I wanted them to have fun and enjoy their first performance.

The Wise Shepherd is instructing his younger helpers on caring for the flock.

He warns them about trouble within the flock;
if a mother abandoned her baby they would have to
 become the mommy to the lamb.

He warns them about trouble outside the flock
and the need to guard against lions and bears.

The Brave Shepherd isn't afraid of anything.

He has a sling just like David.

The Fearful Shepherd, the youngest of the group,  was afraid of everything...

...lions and bears,
the Caananites in Bethlehem,
  sin and the Messiah.
After being informed
"the soul that sinneth it shall die"
 he was afraid of dying.

The Wise Shepherd assures him that he doesn't need to be
afraid of dying from his sin, 
because the Messiah is coming to save
people from their sin.

When the angel appeared, they were all afraid.
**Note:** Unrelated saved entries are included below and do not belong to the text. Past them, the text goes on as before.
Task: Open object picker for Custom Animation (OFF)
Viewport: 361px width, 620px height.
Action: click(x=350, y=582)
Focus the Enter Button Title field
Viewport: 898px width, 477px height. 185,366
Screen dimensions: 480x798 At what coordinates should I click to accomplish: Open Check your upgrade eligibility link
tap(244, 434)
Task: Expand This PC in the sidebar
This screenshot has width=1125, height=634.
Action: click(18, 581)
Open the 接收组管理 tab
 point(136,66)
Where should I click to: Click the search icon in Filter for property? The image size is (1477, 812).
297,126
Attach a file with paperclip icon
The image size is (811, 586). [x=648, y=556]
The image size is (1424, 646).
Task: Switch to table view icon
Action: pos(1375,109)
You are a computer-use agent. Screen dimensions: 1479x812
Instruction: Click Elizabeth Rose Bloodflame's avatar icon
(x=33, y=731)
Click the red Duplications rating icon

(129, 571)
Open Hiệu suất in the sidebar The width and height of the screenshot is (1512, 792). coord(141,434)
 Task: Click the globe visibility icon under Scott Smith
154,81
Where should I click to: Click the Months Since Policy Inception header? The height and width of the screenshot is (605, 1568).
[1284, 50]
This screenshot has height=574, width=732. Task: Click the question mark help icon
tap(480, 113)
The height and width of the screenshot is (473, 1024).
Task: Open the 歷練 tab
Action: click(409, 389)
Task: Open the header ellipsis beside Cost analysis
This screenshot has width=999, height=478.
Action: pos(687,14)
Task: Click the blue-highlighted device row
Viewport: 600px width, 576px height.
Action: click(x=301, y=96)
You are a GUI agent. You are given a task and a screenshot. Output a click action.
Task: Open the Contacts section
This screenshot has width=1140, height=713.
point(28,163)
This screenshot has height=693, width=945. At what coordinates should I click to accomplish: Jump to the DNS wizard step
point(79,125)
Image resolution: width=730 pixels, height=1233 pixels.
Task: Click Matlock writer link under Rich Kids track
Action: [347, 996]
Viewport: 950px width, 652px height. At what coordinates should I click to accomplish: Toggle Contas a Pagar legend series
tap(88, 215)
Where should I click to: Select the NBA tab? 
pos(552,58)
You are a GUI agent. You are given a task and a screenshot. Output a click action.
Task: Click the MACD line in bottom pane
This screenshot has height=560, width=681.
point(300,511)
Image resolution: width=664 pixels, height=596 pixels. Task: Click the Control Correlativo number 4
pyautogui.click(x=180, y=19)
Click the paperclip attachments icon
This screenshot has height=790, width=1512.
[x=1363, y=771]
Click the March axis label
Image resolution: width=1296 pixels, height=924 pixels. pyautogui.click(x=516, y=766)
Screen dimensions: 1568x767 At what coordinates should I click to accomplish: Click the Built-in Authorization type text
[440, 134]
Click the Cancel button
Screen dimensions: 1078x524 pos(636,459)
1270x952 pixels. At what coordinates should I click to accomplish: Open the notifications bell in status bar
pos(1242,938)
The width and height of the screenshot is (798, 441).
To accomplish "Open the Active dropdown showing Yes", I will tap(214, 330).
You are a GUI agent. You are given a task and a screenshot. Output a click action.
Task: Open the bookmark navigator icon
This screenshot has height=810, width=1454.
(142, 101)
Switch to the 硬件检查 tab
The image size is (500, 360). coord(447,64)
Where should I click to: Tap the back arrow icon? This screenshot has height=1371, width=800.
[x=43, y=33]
The Fearful Shepherd taunted the Wise Shepherd
for trembling in fear.

After hearing the angel's proclamation,
the Wise Shepherd commanded them to follow him to Bethlehem.

Under protest and confusion,
"You told us to never leave the sheep!"

"Should I bring my slingshot?"

they followed the older, wiser shepherd.

They all worshipped.

Then they rushed out and told the entire congregation about the newborn King.

As the shepherds called the people to come and worship,
 we closed by singing,
"O Come All Ye Faithful."

I was thrilled with the students.
They all remembered their lines,
nearly word perfect,
 were loud enough to be heard,
and caused the older people to laugh, worship and adore.

It was especially gratifying to hear the first words
out of the kids' mouths after the performance~
"Can we have another play?"

While the thrill of succeeding warms their little hearts,
I'm still thinking about their call to worship.

O come let us adore Him,
O come let us adore Him,
O come let us adore Him,
Christ the Lord.


  1. Great job!!!! I have just done the Christmas story with my children. Talk about chaotic and funny!

  2. I used to take part in the nativity when i was a child and i remember to have been an angel.